(DATA RECORDS)

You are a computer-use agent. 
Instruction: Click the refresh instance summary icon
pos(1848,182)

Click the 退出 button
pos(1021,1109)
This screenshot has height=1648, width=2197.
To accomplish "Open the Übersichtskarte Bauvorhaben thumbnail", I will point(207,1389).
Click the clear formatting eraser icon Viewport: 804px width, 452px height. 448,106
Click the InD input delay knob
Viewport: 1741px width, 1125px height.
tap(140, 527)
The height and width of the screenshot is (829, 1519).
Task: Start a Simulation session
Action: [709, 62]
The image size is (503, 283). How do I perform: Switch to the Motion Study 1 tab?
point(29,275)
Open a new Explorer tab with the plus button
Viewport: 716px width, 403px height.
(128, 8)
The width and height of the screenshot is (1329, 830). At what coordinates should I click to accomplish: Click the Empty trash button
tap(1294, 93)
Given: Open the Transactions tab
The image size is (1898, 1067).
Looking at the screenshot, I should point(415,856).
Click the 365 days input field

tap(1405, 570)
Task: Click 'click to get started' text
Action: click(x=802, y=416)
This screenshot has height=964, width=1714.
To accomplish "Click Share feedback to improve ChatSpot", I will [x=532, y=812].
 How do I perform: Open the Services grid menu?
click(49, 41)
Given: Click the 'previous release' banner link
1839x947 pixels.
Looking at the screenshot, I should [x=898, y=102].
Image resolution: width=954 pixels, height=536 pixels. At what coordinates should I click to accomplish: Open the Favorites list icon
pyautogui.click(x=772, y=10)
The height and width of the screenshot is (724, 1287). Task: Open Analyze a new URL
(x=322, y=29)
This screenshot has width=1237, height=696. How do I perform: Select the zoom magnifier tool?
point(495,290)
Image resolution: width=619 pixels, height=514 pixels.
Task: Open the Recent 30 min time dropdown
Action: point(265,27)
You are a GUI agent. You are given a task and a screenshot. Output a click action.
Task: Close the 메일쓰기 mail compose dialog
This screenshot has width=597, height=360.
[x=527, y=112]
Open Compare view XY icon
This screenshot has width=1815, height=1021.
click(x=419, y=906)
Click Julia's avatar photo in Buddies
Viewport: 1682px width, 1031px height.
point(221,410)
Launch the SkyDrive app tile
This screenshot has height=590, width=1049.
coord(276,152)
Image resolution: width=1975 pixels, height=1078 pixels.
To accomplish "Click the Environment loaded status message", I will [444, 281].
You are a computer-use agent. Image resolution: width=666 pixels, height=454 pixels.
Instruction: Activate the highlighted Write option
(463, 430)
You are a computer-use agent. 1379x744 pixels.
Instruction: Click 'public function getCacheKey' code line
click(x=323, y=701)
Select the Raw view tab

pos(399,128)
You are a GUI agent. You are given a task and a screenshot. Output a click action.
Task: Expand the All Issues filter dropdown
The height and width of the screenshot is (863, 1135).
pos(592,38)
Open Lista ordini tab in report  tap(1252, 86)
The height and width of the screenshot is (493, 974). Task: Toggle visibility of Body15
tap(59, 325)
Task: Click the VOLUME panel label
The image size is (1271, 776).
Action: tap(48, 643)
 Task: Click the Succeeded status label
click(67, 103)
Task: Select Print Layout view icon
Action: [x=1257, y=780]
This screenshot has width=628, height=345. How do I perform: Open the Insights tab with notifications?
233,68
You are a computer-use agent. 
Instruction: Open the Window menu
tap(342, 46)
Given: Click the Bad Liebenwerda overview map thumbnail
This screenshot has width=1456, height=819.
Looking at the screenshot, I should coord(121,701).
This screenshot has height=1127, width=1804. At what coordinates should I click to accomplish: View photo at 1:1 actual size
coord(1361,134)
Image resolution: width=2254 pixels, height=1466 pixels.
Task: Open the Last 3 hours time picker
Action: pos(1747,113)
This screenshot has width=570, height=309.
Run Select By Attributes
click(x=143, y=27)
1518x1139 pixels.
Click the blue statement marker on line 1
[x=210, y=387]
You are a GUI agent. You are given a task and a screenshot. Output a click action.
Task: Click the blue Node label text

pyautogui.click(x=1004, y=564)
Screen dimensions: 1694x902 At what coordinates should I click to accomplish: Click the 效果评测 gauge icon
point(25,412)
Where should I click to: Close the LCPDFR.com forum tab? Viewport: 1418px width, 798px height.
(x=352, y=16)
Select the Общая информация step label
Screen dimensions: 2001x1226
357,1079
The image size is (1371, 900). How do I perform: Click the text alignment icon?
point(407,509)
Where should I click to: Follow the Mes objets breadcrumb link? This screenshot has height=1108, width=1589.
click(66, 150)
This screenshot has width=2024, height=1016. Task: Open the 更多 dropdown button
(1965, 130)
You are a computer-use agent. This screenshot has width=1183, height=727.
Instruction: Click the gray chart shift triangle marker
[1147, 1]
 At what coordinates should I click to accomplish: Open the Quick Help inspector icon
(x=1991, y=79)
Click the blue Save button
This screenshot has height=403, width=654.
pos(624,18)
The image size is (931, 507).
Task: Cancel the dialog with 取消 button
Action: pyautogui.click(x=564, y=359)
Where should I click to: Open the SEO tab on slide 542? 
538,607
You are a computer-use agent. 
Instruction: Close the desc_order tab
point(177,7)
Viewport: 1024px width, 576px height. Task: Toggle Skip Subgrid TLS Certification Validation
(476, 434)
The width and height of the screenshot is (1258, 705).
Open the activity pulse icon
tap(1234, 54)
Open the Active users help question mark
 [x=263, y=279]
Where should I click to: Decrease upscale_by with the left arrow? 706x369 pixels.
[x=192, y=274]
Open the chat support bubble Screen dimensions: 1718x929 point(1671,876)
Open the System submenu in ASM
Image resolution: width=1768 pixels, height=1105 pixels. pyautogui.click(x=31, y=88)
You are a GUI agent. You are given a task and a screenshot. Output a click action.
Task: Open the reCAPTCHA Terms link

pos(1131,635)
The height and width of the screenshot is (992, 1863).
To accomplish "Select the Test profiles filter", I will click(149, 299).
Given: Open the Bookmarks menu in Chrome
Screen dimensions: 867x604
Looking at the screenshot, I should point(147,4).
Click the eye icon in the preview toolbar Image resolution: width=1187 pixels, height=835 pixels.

(EXERCISE DIRECTIONS) Copy every record above out again, word for word.

(ANSWER SECTION)
You are a computer-use agent. 
Instruction: Click the refresh instance summary icon
pos(1848,182)

Click the 退出 button
pos(1021,1109)
This screenshot has height=1648, width=2197.
To accomplish "Open the Übersichtskarte Bauvorhaben thumbnail", I will point(207,1389).
Click the clear formatting eraser icon Viewport: 804px width, 452px height. 448,106
Click the InD input delay knob
Viewport: 1741px width, 1125px height.
tap(140, 527)
The height and width of the screenshot is (829, 1519).
Task: Start a Simulation session
Action: [709, 62]
The image size is (503, 283). How do I perform: Switch to the Motion Study 1 tab?
point(29,275)
Open a new Explorer tab with the plus button
Viewport: 716px width, 403px height.
(128, 8)
The width and height of the screenshot is (1329, 830). At what coordinates should I click to accomplish: Click the Empty trash button
tap(1294, 93)
Given: Open the Transactions tab
The image size is (1898, 1067).
Looking at the screenshot, I should point(415,856).
Click the 365 days input field

tap(1405, 570)
Task: Click 'click to get started' text
Action: click(x=802, y=416)
This screenshot has height=964, width=1714.
To accomplish "Click Share feedback to improve ChatSpot", I will [x=532, y=812].
 How do I perform: Open the Services grid menu?
click(49, 41)
Given: Click the 'previous release' banner link
1839x947 pixels.
Looking at the screenshot, I should [x=898, y=102].
Image resolution: width=954 pixels, height=536 pixels. At what coordinates should I click to accomplish: Open the Favorites list icon
pyautogui.click(x=772, y=10)
The height and width of the screenshot is (724, 1287). Task: Open Analyze a new URL
(x=322, y=29)
This screenshot has width=1237, height=696. How do I perform: Select the zoom magnifier tool?
point(495,290)
Image resolution: width=619 pixels, height=514 pixels.
Task: Open the Recent 30 min time dropdown
Action: point(265,27)
You are a GUI agent. You are given a task and a screenshot. Output a click action.
Task: Close the 메일쓰기 mail compose dialog
This screenshot has width=597, height=360.
[x=527, y=112]
Open Compare view XY icon
This screenshot has width=1815, height=1021.
click(x=419, y=906)
Click Julia's avatar photo in Buddies
Viewport: 1682px width, 1031px height.
point(221,410)
Launch the SkyDrive app tile
This screenshot has height=590, width=1049.
coord(276,152)
Image resolution: width=1975 pixels, height=1078 pixels.
To accomplish "Click the Environment loaded status message", I will [444, 281].
You are a computer-use agent. Image resolution: width=666 pixels, height=454 pixels.
Instruction: Activate the highlighted Write option
(463, 430)
You are a computer-use agent. 1379x744 pixels.
Instruction: Click 'public function getCacheKey' code line
click(x=323, y=701)
Select the Raw view tab

pos(399,128)
You are a GUI agent. You are given a task and a screenshot. Output a click action.
Task: Expand the All Issues filter dropdown
The height and width of the screenshot is (863, 1135).
pos(592,38)
Open Lista ordini tab in report  tap(1252, 86)
The height and width of the screenshot is (493, 974). Task: Toggle visibility of Body15
tap(59, 325)
Task: Click the VOLUME panel label
The image size is (1271, 776).
Action: tap(48, 643)
 Task: Click the Succeeded status label
click(67, 103)
Task: Select Print Layout view icon
Action: [x=1257, y=780]
This screenshot has width=628, height=345. How do I perform: Open the Insights tab with notifications?
233,68
You are a computer-use agent. 
Instruction: Open the Window menu
tap(342, 46)
Given: Click the Bad Liebenwerda overview map thumbnail
This screenshot has width=1456, height=819.
Looking at the screenshot, I should coord(121,701).
This screenshot has height=1127, width=1804. At what coordinates should I click to accomplish: View photo at 1:1 actual size
coord(1361,134)
Image resolution: width=2254 pixels, height=1466 pixels.
Task: Open the Last 3 hours time picker
Action: pos(1747,113)
This screenshot has width=570, height=309.
Run Select By Attributes
click(x=143, y=27)
1518x1139 pixels.
Click the blue statement marker on line 1
[x=210, y=387]
You are a GUI agent. You are given a task and a screenshot. Output a click action.
Task: Click the blue Node label text

pyautogui.click(x=1004, y=564)
Screen dimensions: 1694x902 At what coordinates should I click to accomplish: Click the 效果评测 gauge icon
point(25,412)
Where should I click to: Close the LCPDFR.com forum tab? Viewport: 1418px width, 798px height.
(x=352, y=16)
Select the Общая информация step label
Screen dimensions: 2001x1226
357,1079
The image size is (1371, 900). How do I perform: Click the text alignment icon?
point(407,509)
Where should I click to: Follow the Mes objets breadcrumb link? This screenshot has height=1108, width=1589.
click(66, 150)
This screenshot has width=2024, height=1016. Task: Open the 更多 dropdown button
(1965, 130)
You are a computer-use agent. This screenshot has width=1183, height=727.
Instruction: Click the gray chart shift triangle marker
[1147, 1]
 At what coordinates should I click to accomplish: Open the Quick Help inspector icon
(x=1991, y=79)
Click the blue Save button
This screenshot has height=403, width=654.
pos(624,18)
The image size is (931, 507).
Task: Cancel the dialog with 取消 button
Action: pyautogui.click(x=564, y=359)
Where should I click to: Open the SEO tab on slide 542? 
538,607
You are a computer-use agent. 
Instruction: Close the desc_order tab
point(177,7)
Viewport: 1024px width, 576px height. Task: Toggle Skip Subgrid TLS Certification Validation
(476, 434)
The width and height of the screenshot is (1258, 705).
Open the activity pulse icon
tap(1234, 54)
Open the Active users help question mark
 [x=263, y=279]
Where should I click to: Decrease upscale_by with the left arrow? 706x369 pixels.
[x=192, y=274]
Open the chat support bubble Screen dimensions: 1718x929 point(1671,876)
Open the System submenu in ASM
Image resolution: width=1768 pixels, height=1105 pixels. pyautogui.click(x=31, y=88)
You are a GUI agent. You are given a task and a screenshot. Output a click action.
Task: Open the reCAPTCHA Terms link

pos(1131,635)
The height and width of the screenshot is (992, 1863).
To accomplish "Select the Test profiles filter", I will click(149, 299).
Given: Open the Bookmarks menu in Chrome
Screen dimensions: 867x604
Looking at the screenshot, I should point(147,4).
Click the eye icon in the preview toolbar Image resolution: width=1187 pixels, height=835 pixels.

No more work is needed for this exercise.